El actual, que afecta a sus 12.000 empleados en España, expira el 31 de diciembre y está activo para trabajadores de Sestao y Zumárraga
El mercado del acero ha mejorado en los últimos meses, pero no lo suficiente como para que Arcelor se confíe. De hecho, la multinacional pretende negociar un nuevo expediente de regulación de empleo (ERE) para las plantas españolas y para sus 12.000 empleados. Esto no significa que vaya a activarlo en todas las factorías, pero es un comodín que puede utilizar en el caso de que caigan los pedidos o que por algún otro motivo quiera reducir la producción o eliminar turnos.
El ERE actual está vigente hasta el 31 de diciembre y, después, no podría aplicarse. Por tanto, queda poco tiempo para alcanzar un nuevo acuerdo y fuentes de la compañía reconocen que, a pesar de su interés, aún no se han iniciado las negociaciones. No obstante, el ERE se ha ido prorrogando desde que se pactó en mayo de 2009, en principio, por solo seis meses. En estos siete años y medio este mecanismo se ha ido aplicando de forma concreta en cada fábrica en función de la carga de trabajo.
El acuerdo establece que los empleados regulados cobren el 90% de su salario bruto y el mismo porcentaje del resto de conceptos retributivos, mientras que las pagas extraordinarias y las vacaciones se respetan al cien por cien.
En la actualidad, está activo básicamente para los empleados de las plantas de Sestao y de Zumárraga. En el caso de la primera se anunció un cese indefinido de la producción, que posteriormente se recuperó parcialmente, solo los fines de semana y con mucho menos personal; mientras que la actividad en Zumárraga quedó reducida a un parque de chatarra que solo emplea a ocho operarios. Al resto se les ofreció la recolocación en el Principado, pero únicamente aceptaron el traslado 85. La cifra ha menguado posteriormente por varias renuncias y porque la multinacional ofertó quince puestos en la factoría de Lesaka, aunque para ello los trabajadores tenían que aceptar la baja voluntaria en la compañía para volver a ser dados de alta posteriormente.
La LDIII retoma la actividad
Por otro lado, la multinacional tiene previsto retomar la normalidad en la LDIII, ubicada en Tabaza (Carreño), entre hoy y mañana.
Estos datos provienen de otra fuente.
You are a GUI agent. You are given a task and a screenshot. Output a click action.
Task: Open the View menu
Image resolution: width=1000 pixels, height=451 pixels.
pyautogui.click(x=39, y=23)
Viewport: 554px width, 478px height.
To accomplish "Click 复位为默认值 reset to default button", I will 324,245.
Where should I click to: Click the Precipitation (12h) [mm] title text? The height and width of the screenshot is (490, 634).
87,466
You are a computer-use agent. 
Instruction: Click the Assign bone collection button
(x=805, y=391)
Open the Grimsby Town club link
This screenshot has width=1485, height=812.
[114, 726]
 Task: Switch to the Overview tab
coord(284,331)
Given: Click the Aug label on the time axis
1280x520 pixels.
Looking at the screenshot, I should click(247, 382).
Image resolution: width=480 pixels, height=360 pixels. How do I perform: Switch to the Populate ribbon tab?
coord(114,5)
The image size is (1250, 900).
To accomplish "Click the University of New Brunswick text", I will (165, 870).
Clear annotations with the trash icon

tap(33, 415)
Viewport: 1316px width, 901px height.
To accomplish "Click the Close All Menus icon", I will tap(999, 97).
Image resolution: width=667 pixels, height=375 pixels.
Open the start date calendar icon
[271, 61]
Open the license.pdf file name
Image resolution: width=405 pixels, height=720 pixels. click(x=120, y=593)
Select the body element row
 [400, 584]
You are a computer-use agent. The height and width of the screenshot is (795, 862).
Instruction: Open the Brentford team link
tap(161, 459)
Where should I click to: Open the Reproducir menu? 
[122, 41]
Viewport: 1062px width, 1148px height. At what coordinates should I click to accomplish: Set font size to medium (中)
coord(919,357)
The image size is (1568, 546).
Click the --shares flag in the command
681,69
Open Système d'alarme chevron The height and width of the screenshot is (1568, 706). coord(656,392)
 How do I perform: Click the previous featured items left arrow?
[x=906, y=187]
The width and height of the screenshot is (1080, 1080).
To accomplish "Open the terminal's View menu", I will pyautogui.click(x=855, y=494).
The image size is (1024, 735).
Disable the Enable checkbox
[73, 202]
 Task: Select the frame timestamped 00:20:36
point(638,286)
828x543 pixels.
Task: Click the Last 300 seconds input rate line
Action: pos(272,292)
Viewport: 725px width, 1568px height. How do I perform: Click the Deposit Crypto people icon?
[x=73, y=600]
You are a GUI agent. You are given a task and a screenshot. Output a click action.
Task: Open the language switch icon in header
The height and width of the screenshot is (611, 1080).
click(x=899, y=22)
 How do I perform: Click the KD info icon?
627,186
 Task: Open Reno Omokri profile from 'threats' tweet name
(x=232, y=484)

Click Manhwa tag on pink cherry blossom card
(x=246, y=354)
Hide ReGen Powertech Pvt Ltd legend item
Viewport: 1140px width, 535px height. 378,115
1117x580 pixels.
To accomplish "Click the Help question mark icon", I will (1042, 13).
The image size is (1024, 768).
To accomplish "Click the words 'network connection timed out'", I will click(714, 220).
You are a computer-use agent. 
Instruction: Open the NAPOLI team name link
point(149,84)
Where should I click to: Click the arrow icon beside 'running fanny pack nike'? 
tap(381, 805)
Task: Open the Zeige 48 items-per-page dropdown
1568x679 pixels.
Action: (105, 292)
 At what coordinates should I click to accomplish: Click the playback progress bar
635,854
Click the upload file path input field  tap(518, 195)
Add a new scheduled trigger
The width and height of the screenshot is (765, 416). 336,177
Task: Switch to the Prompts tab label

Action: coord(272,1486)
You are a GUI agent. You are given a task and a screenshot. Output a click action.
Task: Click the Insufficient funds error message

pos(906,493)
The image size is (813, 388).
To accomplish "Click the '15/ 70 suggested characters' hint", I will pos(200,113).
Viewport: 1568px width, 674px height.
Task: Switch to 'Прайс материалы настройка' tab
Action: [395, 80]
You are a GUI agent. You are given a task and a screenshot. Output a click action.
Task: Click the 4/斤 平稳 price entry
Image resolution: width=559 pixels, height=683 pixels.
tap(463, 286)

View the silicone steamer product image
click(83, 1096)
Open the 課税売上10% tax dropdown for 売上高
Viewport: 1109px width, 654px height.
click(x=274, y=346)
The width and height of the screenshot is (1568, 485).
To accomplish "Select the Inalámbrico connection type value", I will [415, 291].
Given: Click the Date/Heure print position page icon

Las obras, que han supuesto una inversión de unos 60 millones de euros, permitieron modificar una de las máquinas de colada continua para instalar un molde vertical, que le servirá para incrementar la velocidad y con ello su productividad; sustituir la vasija y el anillo de soporte del convertidor y cambiar las dieciséis vigas carrileras en las naves de carga y de acero. La máquina de colada podría arrancar hoy mismo, aunque lo más probable es que lo haga mañana, a la vez que el convertidor.